Learn About Aquaculture
HERE YOU CAN LEARN ABOUT ALL ASPECTS OF AQUACULTURE
Aspirators and agitators are the aeration devices most commonly used on hauling tanks when the stocking densities do not require the use of pure oxygen. Agitators use a small motor (normally 12V) to spin a paddle which is in the water. The paddle splashes the water, which adds oxygen and removes carbon dioxide. Aspirators also use a small motor, which spins a small venturi device. Air is pulled down through the shaft and exits the venturi underwater, causing a draft of bubbles. Agitators are the best choice for heavy stocking loads because they transfer more oxygen than aspirators. Aspirators are a good choice for smaller stocking densities, and they are much quieter than agitators.
The measurement of total dissolved gas pressure (TGP) can be a very important factor in aquaculture. When the total pressure of all gases in the water exceeds the ambient atmospheric pressure at the water's surface, supersaturation exists. The effect of excessive supersaturation on fish has been well documented and has caused massive fish kills.
Supersaturation can be caused by numerous man-made and natural sources including:
- Dam spillways that allow a high-volume discharge to plunge air deep into the receiving water.
- Water pump inlets that suck air, putting that air under high pressure in the piping (this is all too common).
- Naturally high levels of nitrogen that can be found in well water.
- Algae blooms that can cause supersaturated levels of oxygen.
- Temperature changes, which affect the saturation level. Simply heating the water can cause lethal supersaturation.
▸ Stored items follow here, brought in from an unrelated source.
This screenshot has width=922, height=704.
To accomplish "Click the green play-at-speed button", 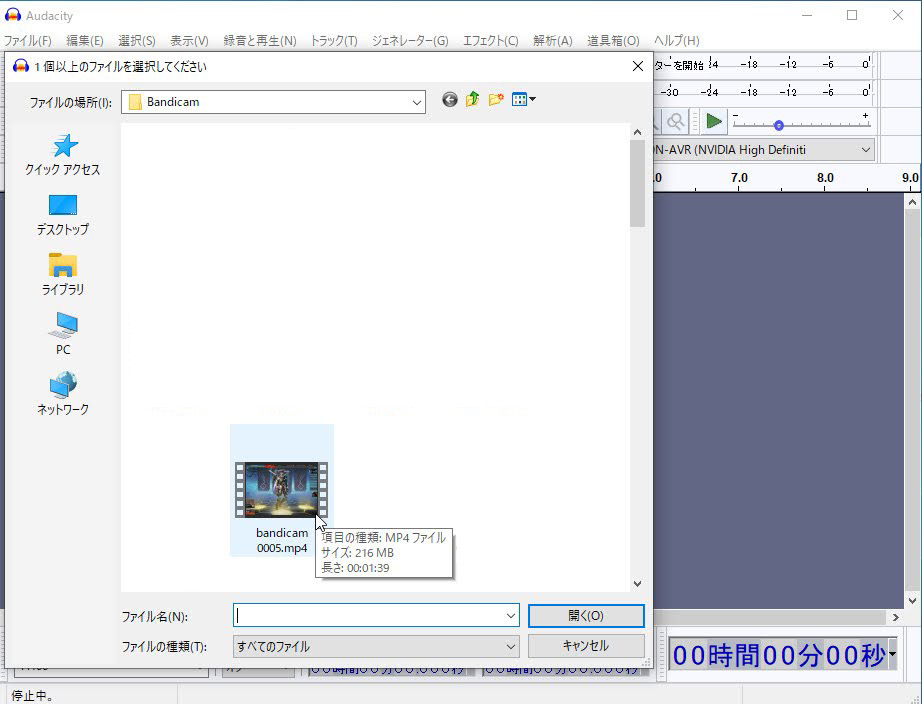I will [713, 121].
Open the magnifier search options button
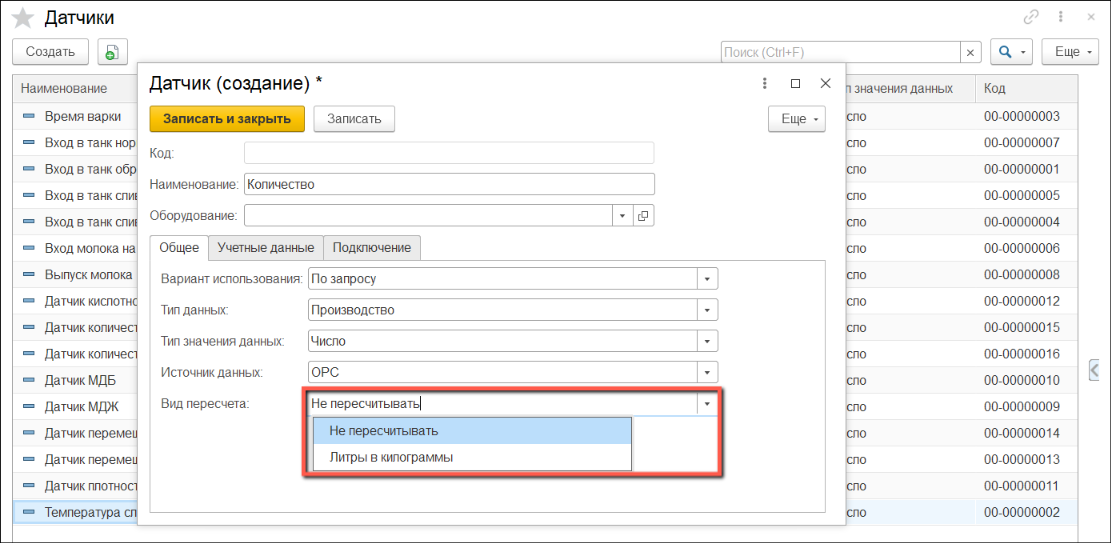 [1010, 52]
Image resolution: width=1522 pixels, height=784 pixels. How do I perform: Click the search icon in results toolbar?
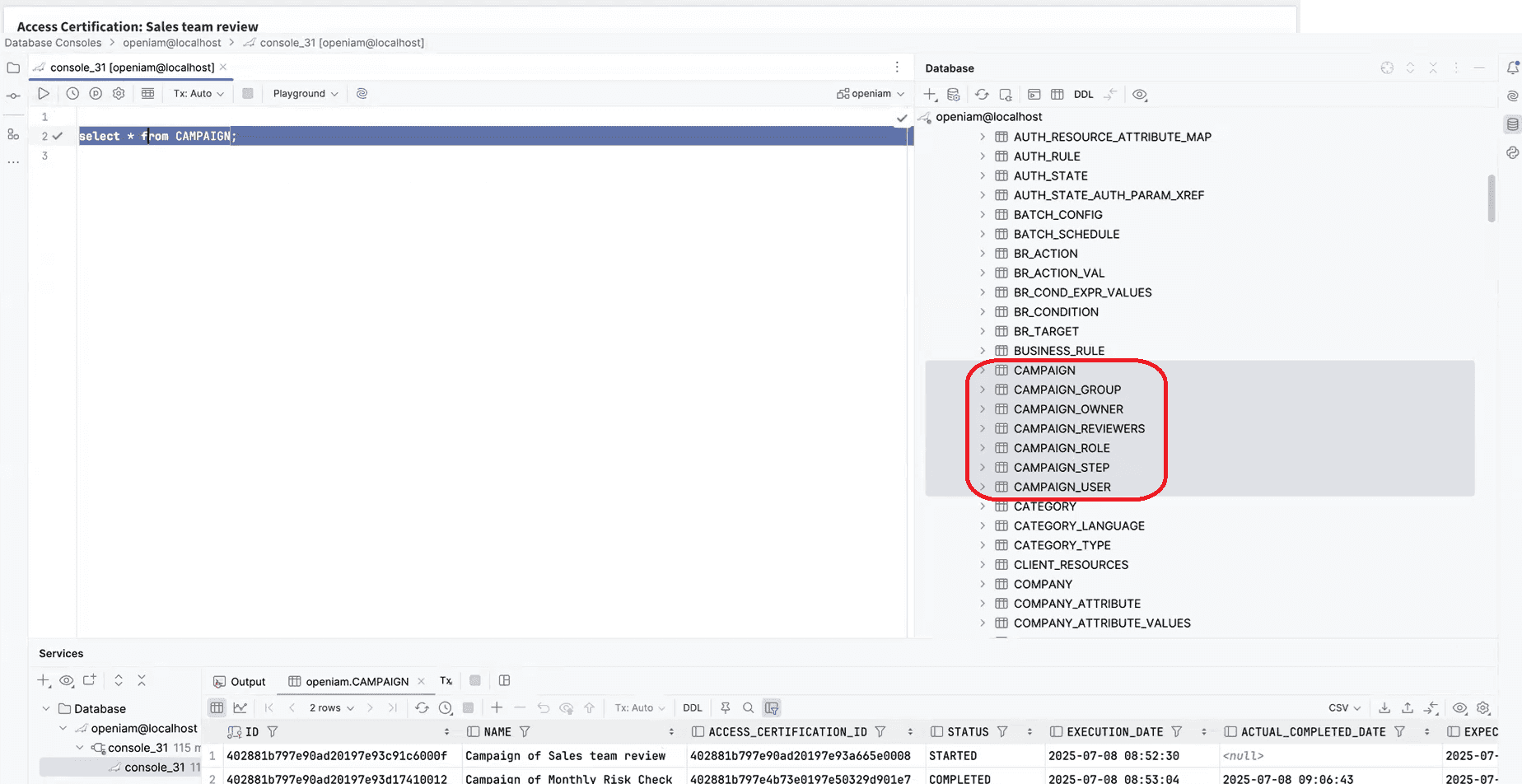748,708
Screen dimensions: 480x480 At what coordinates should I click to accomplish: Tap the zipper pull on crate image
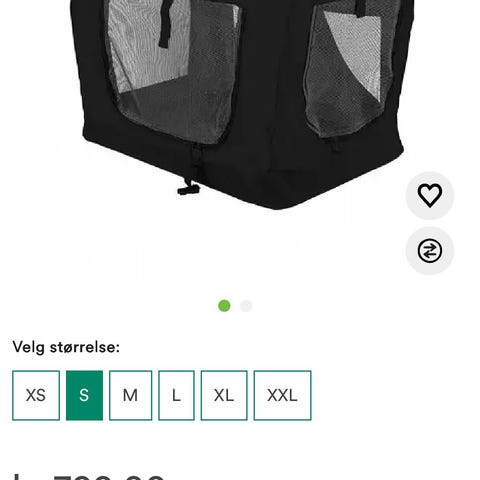[188, 189]
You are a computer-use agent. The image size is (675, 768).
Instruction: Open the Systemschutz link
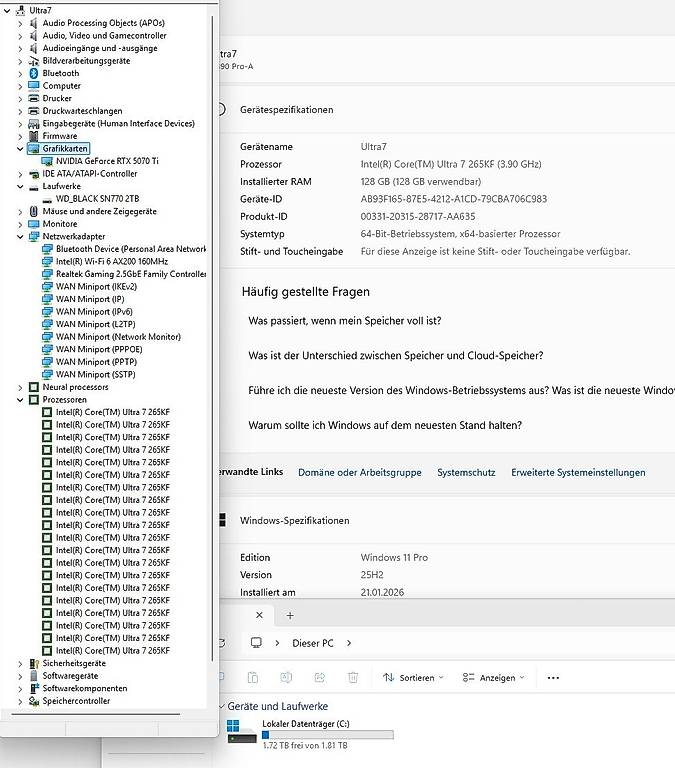click(466, 472)
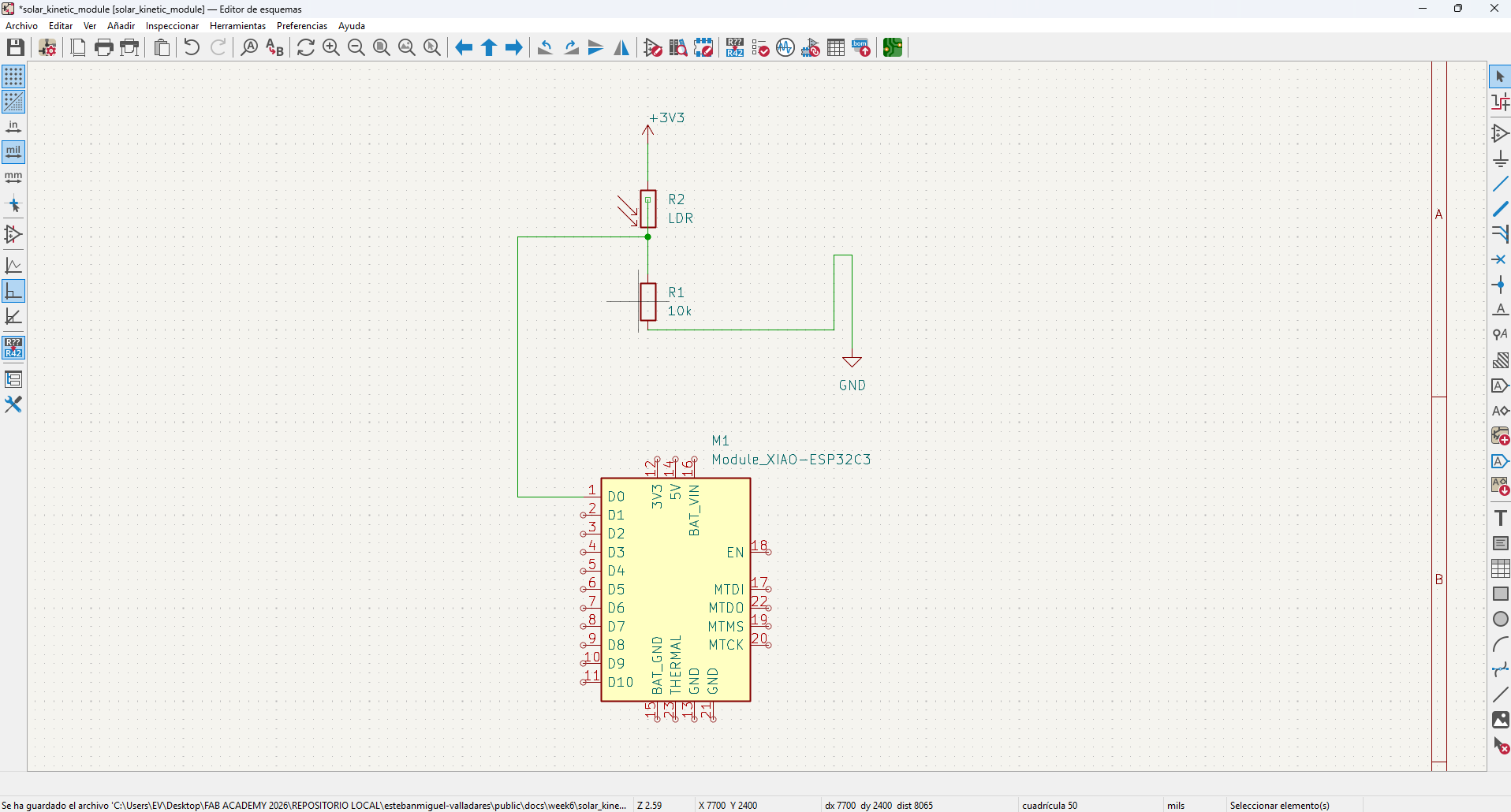Switch units to inches
Image resolution: width=1511 pixels, height=812 pixels.
coord(13,127)
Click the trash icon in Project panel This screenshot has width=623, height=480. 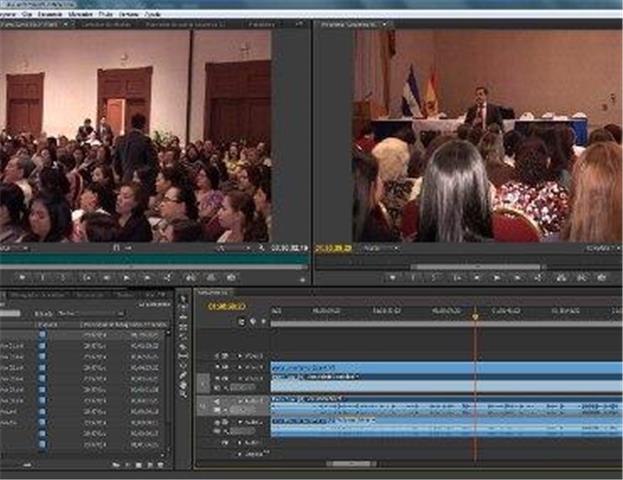pyautogui.click(x=162, y=465)
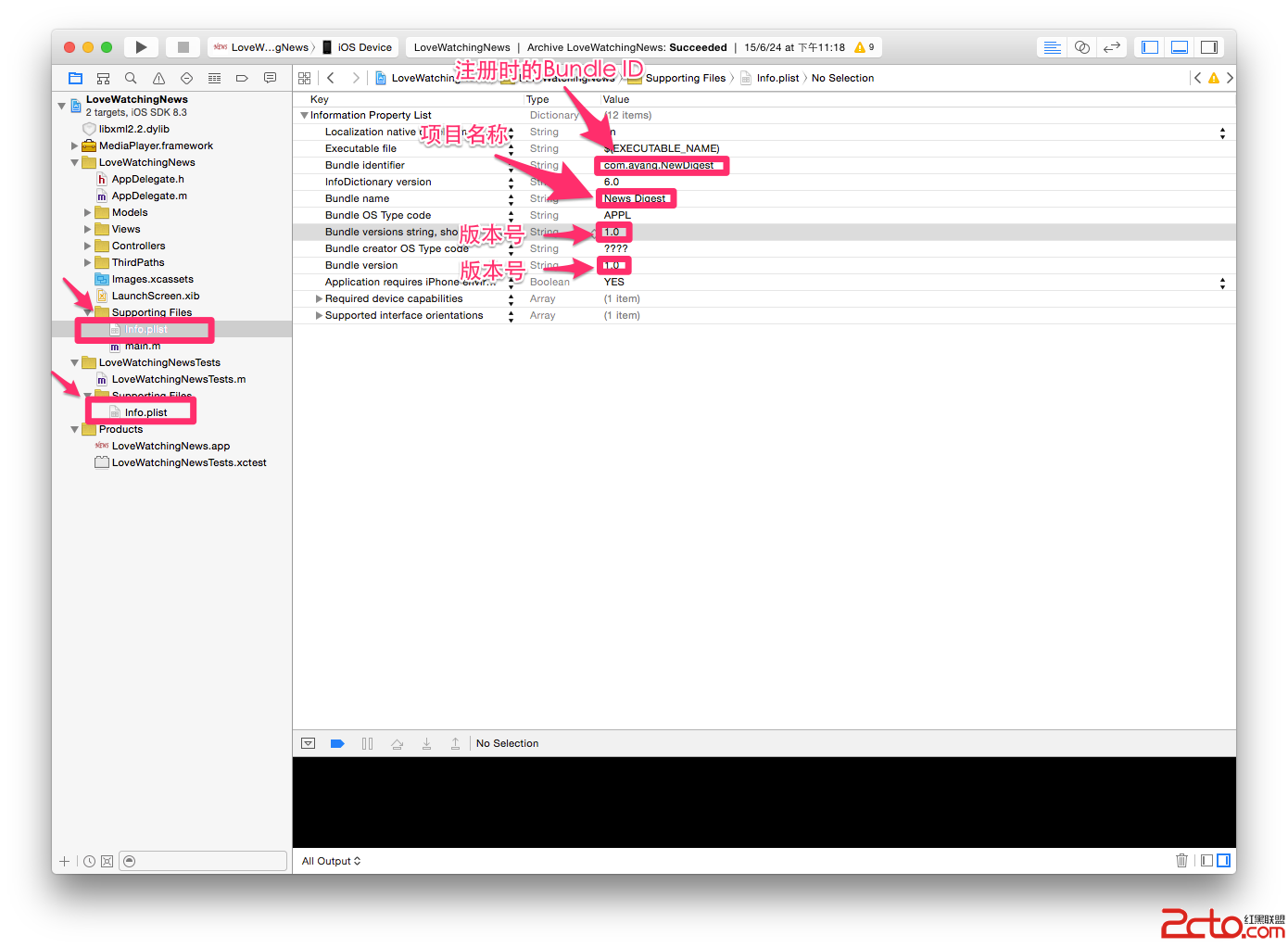
Task: Show the Breakpoint navigator
Action: tap(242, 79)
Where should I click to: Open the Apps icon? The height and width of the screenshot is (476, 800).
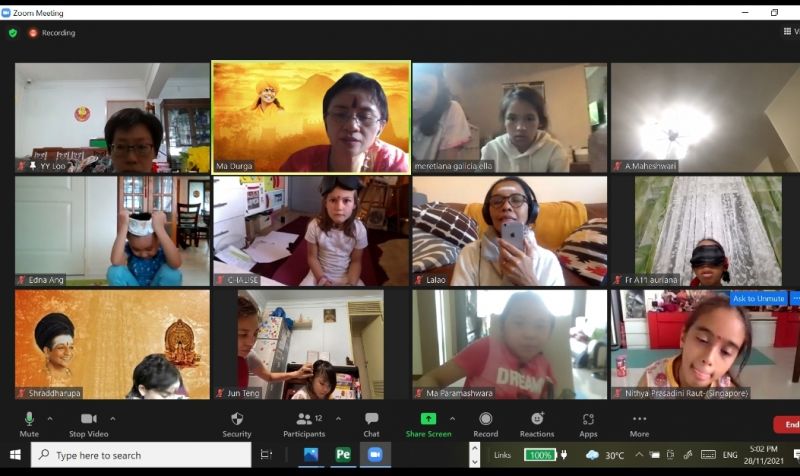pyautogui.click(x=588, y=423)
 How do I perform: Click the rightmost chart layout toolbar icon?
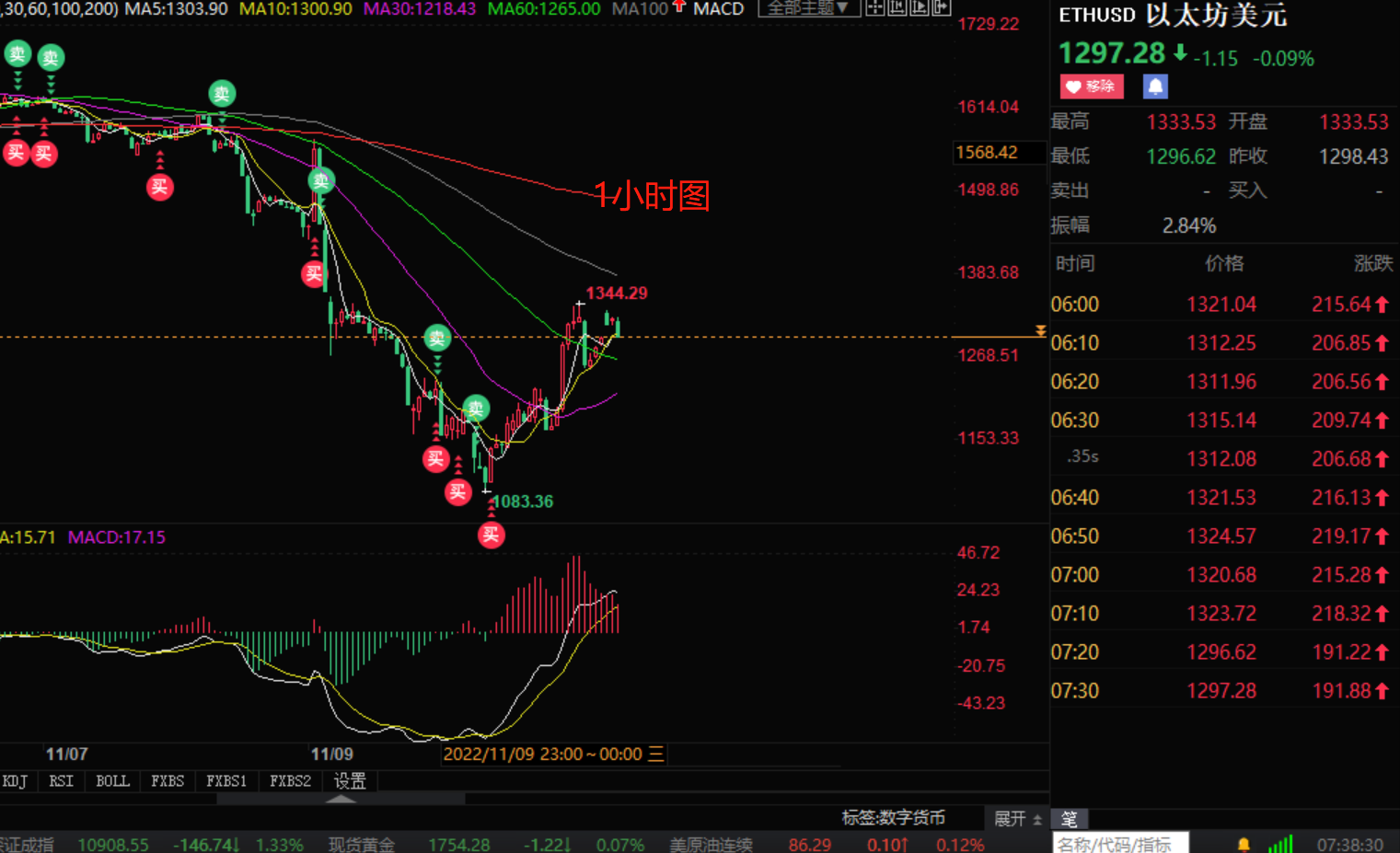click(x=941, y=7)
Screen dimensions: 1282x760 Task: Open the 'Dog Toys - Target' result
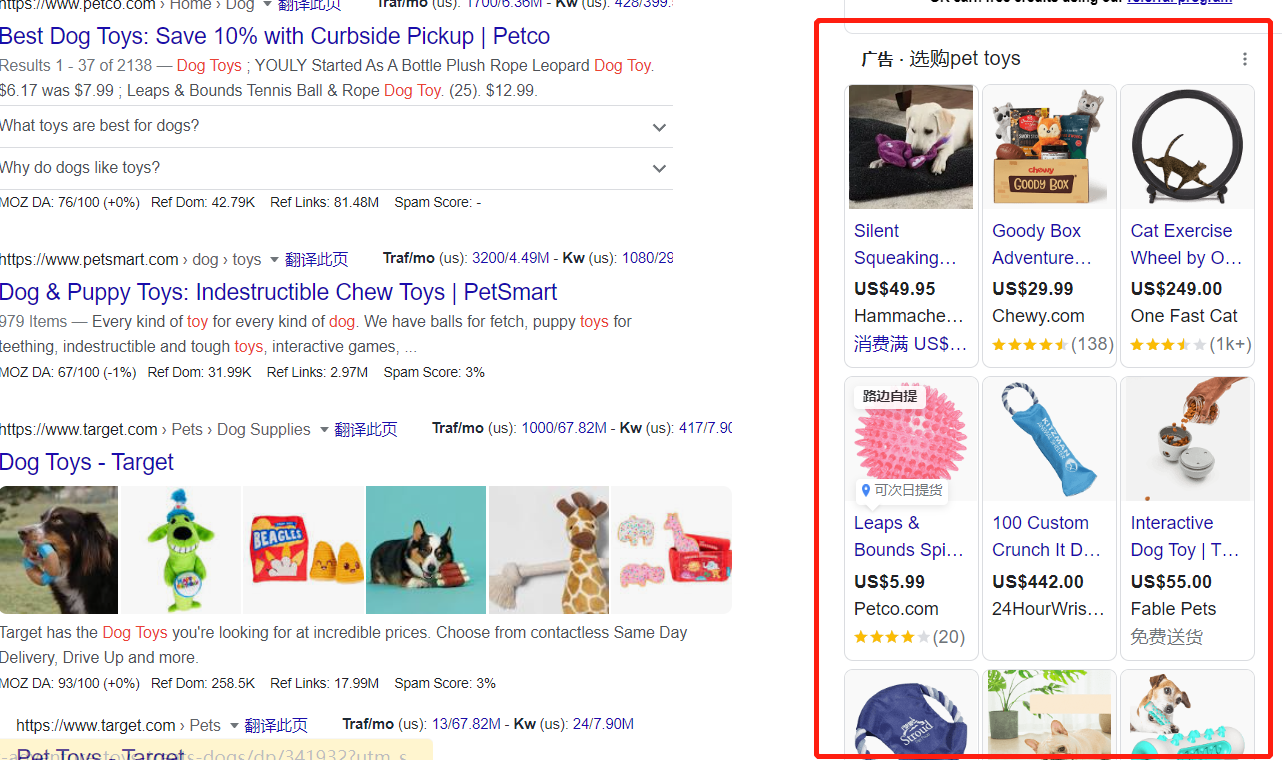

You will only know if your pump is working too hard by measuring the pump motor amp draw at the motor. If it is drawing more amps than the full load amps (FLA) rating on the motor label, there is a serious risk of burning out the motor. To reduce the amp draw, do one of three things: get full voltage to the motor by using heavier wiring, restrict the pump discharge or trim the impeller.
- Check the voltage at both the pump and the source. If it is less than 5V (or more) at the pump, a heavier gauge wire will reduce the voltage drop and, thus, the amp draw.
- Pump discharge can be restricted by using a valve, but there is a risk of someone opening the valve later. In place of a valve, use a permanent restriction, such as a reducer fitting in the discharge pipe.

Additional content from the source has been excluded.